Asking and Answering Questions for Reading Comprehension

Author: Nicole


Questioning is a critical thinking skill that students can use before, during, and after reading to strengthen comprehension. This lesson idea will focus on three types of question-answer relationships: In the text, in your head, and in another source.


Explain to students that effective readers ask questions before, during and after reading. They seek information and clarify understanding. Start by having students generate questions by reviewing the title of a selection or skimming through the text. In modeling the questioning process, some students benefit from the prompt “I wonder…” Students can record their answer on post-it notes. Next, read the beginning portion of the text and via think aloud model how to ask questions and record them on post its. Other question prompts include “Why did…, What if…, What would happen if…, Who did…” Let students know that they may need to ask clarifying questions. {“It confused me when…What does this mean?”} Allow the students to read the next portion independently or in small groups. Keep in mind that as students generate questions, you may need to plant a few higher-level questions of your own. After students have generated questions onto their post-it notes, explain that there are several types of questions.
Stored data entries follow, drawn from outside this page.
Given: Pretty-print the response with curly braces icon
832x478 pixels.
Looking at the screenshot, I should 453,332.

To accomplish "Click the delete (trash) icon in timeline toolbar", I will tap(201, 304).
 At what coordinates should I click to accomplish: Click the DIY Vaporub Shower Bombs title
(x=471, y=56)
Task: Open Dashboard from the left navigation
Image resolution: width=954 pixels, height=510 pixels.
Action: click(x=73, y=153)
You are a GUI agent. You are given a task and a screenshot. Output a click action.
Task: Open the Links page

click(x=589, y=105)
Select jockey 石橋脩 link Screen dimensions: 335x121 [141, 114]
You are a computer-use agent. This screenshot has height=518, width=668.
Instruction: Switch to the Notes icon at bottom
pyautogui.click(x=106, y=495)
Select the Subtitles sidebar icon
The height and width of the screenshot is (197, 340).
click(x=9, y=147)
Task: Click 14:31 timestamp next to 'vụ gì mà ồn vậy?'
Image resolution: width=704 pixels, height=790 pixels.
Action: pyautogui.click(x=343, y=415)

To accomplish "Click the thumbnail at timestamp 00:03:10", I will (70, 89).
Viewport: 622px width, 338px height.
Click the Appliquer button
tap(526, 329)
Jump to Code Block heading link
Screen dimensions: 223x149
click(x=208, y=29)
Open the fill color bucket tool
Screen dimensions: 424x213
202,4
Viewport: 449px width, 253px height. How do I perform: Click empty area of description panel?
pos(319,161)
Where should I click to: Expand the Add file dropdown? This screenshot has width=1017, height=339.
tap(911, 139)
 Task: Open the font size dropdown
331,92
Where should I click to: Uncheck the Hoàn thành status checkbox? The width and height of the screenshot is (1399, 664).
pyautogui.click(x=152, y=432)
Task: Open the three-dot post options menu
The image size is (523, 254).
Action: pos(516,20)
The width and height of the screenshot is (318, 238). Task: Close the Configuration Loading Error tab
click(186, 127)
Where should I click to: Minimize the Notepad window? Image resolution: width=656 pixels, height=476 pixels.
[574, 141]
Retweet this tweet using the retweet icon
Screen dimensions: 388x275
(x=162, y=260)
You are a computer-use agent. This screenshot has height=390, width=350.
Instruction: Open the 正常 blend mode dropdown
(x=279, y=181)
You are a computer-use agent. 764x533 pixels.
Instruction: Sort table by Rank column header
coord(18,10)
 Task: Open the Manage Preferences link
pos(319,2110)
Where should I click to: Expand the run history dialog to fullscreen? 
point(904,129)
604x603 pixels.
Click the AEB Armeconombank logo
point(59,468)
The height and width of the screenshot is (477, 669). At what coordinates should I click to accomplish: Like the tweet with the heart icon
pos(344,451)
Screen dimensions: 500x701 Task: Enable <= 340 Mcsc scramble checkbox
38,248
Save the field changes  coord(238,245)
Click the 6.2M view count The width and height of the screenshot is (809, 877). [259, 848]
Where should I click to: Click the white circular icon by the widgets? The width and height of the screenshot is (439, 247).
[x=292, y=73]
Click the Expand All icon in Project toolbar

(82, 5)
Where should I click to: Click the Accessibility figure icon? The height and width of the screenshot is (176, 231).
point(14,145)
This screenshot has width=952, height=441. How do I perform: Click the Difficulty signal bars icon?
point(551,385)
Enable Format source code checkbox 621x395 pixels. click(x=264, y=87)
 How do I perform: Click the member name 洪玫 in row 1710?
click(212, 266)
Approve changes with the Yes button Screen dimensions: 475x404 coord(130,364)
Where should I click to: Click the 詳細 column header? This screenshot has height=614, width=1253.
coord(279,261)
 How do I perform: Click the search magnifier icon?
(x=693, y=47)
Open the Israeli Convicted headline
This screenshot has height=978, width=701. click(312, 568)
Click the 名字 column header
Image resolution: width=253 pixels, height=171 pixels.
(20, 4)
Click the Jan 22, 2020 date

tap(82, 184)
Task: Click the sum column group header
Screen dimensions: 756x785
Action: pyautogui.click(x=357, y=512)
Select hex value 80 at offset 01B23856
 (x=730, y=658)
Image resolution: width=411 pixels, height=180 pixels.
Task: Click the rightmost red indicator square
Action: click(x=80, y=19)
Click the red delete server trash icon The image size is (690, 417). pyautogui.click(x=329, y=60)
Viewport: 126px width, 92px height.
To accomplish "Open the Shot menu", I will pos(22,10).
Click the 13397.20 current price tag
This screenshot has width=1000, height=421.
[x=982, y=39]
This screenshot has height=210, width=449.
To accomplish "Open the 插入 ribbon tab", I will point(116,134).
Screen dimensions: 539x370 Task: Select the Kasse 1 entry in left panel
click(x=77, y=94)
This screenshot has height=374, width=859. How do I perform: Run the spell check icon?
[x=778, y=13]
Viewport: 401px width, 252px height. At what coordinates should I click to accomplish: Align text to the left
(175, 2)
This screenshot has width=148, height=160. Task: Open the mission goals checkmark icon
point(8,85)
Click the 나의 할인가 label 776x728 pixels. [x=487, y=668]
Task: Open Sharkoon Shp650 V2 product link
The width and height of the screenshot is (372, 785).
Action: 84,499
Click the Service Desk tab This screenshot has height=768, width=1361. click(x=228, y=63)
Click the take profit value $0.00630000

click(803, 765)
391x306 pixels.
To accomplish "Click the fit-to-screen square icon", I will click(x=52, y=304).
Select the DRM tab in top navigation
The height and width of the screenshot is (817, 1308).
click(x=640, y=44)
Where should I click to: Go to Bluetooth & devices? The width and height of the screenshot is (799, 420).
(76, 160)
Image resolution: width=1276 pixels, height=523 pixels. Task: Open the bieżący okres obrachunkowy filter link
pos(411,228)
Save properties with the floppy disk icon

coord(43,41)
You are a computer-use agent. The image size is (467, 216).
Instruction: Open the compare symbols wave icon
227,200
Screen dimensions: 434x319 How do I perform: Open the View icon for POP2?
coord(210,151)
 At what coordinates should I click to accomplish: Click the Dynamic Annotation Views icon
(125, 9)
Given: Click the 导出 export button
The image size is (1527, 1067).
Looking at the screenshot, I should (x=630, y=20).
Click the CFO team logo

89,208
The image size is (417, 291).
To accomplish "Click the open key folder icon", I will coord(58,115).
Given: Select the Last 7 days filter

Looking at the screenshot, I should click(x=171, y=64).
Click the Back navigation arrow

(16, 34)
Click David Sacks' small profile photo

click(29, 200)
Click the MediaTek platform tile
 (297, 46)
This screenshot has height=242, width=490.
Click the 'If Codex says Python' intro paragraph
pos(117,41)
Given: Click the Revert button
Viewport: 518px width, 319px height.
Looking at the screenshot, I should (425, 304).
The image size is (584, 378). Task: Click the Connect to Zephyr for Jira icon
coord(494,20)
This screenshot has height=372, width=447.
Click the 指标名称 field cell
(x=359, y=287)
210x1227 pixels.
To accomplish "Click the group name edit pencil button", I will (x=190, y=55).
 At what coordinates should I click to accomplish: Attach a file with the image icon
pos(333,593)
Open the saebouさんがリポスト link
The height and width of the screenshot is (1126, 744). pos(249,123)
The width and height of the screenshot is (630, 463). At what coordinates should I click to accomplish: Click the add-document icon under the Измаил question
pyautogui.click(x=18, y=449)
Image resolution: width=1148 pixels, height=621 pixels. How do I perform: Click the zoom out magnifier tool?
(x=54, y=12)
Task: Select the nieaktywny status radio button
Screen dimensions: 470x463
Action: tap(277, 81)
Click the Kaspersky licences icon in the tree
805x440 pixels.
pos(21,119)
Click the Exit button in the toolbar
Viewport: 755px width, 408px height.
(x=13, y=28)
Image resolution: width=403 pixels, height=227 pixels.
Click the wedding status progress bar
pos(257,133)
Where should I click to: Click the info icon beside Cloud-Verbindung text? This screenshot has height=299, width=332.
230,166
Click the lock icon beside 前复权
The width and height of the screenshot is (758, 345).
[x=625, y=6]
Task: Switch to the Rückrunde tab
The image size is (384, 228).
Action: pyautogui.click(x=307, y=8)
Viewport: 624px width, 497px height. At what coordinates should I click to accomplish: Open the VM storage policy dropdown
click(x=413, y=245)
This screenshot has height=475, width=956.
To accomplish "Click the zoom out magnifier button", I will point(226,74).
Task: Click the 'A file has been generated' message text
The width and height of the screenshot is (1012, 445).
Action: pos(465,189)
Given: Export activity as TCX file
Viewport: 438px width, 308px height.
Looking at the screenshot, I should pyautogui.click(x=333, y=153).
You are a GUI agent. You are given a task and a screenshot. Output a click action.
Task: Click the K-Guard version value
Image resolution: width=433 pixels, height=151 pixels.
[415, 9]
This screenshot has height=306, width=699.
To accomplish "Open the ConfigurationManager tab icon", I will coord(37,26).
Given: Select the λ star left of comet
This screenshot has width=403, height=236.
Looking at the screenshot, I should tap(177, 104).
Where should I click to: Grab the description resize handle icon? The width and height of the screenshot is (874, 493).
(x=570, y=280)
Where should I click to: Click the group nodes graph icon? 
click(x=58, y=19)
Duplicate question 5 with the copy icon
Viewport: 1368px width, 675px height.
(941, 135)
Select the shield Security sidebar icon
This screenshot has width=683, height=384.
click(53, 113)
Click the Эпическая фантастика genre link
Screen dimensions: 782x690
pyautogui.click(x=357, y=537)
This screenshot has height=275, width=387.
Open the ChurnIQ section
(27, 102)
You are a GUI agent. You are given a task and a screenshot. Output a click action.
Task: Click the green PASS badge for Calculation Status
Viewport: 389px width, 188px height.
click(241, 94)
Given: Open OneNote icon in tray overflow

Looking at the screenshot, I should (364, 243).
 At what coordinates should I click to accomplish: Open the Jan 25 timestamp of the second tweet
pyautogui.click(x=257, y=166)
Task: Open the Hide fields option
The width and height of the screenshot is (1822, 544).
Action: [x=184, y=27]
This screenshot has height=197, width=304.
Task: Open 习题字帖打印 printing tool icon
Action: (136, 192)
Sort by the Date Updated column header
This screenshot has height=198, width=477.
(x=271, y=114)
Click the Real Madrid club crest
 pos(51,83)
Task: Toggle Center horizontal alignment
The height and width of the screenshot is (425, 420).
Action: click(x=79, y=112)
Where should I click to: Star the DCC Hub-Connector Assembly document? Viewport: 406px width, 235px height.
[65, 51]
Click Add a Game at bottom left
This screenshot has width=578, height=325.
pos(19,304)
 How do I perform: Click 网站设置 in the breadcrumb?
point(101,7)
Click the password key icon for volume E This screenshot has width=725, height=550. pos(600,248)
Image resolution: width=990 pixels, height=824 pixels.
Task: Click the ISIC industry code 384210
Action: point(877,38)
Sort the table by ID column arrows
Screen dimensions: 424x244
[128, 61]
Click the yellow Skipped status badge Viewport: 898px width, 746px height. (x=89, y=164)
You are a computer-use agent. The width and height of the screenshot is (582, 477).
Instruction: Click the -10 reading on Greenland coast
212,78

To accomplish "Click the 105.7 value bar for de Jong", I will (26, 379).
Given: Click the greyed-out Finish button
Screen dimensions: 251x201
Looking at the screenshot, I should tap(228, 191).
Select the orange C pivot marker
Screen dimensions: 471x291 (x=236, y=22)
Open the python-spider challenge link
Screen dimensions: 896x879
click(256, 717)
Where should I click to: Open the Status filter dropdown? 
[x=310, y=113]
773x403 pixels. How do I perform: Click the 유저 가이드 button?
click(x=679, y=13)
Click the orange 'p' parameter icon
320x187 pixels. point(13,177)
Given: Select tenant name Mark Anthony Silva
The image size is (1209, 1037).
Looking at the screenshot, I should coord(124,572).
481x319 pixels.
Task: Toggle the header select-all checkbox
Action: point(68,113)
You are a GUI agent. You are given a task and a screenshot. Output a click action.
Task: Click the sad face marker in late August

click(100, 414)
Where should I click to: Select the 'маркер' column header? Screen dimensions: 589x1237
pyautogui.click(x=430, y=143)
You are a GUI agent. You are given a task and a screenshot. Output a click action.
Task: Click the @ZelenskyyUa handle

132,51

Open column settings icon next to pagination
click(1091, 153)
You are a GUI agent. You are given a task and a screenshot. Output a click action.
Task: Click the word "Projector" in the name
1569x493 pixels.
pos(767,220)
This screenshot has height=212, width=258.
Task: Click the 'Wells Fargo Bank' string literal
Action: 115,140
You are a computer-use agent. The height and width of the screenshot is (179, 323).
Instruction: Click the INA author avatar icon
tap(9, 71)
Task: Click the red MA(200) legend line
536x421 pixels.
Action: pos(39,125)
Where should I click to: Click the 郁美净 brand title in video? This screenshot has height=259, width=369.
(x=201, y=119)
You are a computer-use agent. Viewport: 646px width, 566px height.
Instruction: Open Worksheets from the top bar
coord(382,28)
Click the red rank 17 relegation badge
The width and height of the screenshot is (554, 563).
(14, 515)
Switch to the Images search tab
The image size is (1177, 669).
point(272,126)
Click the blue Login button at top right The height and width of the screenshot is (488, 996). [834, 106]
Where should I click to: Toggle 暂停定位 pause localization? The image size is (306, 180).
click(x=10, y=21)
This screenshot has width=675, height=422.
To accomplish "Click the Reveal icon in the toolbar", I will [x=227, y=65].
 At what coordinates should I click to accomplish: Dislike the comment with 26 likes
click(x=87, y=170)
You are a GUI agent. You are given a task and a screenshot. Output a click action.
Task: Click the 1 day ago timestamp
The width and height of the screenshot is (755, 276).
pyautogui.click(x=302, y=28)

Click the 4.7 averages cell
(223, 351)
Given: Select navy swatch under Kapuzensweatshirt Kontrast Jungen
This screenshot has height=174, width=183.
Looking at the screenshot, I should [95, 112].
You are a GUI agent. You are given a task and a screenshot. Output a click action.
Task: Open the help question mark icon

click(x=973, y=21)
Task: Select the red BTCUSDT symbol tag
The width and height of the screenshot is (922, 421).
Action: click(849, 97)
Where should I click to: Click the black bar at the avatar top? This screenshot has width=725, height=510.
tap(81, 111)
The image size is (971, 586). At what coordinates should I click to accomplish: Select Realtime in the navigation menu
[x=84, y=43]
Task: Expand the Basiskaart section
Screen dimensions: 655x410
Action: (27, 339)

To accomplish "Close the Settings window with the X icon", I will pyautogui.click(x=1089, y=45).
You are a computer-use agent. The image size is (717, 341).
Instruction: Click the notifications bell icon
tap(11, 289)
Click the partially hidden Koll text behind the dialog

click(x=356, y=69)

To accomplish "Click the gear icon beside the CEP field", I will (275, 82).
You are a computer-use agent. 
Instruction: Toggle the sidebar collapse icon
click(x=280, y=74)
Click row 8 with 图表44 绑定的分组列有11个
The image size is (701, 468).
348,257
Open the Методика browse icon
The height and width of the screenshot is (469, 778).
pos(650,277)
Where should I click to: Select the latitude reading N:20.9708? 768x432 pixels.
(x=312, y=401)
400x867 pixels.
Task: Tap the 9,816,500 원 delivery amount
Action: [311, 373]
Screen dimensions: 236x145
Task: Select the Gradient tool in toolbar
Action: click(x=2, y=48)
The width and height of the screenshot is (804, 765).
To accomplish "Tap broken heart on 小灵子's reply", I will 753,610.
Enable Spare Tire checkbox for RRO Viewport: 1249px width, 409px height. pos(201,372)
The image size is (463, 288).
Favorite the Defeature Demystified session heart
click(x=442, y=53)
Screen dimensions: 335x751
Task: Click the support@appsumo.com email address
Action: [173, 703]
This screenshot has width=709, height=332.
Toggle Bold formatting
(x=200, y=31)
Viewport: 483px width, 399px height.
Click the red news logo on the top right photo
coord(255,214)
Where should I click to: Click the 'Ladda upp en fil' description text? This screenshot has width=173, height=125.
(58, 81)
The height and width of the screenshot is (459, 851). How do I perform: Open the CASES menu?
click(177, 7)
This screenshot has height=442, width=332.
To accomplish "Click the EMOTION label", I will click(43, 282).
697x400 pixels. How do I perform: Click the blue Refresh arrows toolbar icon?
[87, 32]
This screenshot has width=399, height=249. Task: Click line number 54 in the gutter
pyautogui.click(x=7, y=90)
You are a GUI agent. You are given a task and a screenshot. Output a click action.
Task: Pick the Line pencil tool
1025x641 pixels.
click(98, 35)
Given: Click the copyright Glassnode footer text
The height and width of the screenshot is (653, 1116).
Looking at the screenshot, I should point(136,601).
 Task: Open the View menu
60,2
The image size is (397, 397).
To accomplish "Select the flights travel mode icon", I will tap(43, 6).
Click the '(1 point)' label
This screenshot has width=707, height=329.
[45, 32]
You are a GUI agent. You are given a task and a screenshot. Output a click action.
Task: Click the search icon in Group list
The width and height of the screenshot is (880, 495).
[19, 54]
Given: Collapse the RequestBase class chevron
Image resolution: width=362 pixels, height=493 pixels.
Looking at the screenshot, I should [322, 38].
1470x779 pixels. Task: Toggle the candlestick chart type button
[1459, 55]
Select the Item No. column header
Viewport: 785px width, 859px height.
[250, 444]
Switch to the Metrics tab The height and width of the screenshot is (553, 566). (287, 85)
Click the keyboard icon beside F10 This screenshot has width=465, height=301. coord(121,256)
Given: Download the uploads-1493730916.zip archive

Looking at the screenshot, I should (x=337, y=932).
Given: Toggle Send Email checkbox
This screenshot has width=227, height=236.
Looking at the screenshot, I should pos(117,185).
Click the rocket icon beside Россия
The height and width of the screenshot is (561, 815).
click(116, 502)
Some have the answers stated directly in the text. In order to answer other questions, you have to add what’s in your head (your prior knowledge) to be able to answer. Then other questions have the answer in another source. {Text: Who is the main character? How did the character resolve the conflict? Head: Why was the main character jealous of his classmate? How would you have handled the conflict? Own: What characters from other texts have also experienced jealousy?} Use the graphic organizer to have students place their post-its in the appropriate column. Model with a class-sized graphic organizer. Then students can work with a group to add their post-its to the appropriate column in a group graphic organizer. Finally, select questions for the students to answer. Explicitly show how answers to In the Text questions are found directly in the selection. In Your Head questions require using your prior knowledge and supporting evidence from the text. After sufficient practice, allow students to work independently. In future lessons, as students move on to making inferences help them see that inferences are “in your head” questions.


For nonfiction text, it can be especially interesting to challenge students to find the answers to In Another Source questions. Students can take on these challenges for homework and then report back to the class.


Asking questions and examining question-answer relationships are ways to improve comprehension and critical thinking. Sometimes finding the answer requires asking the right questions.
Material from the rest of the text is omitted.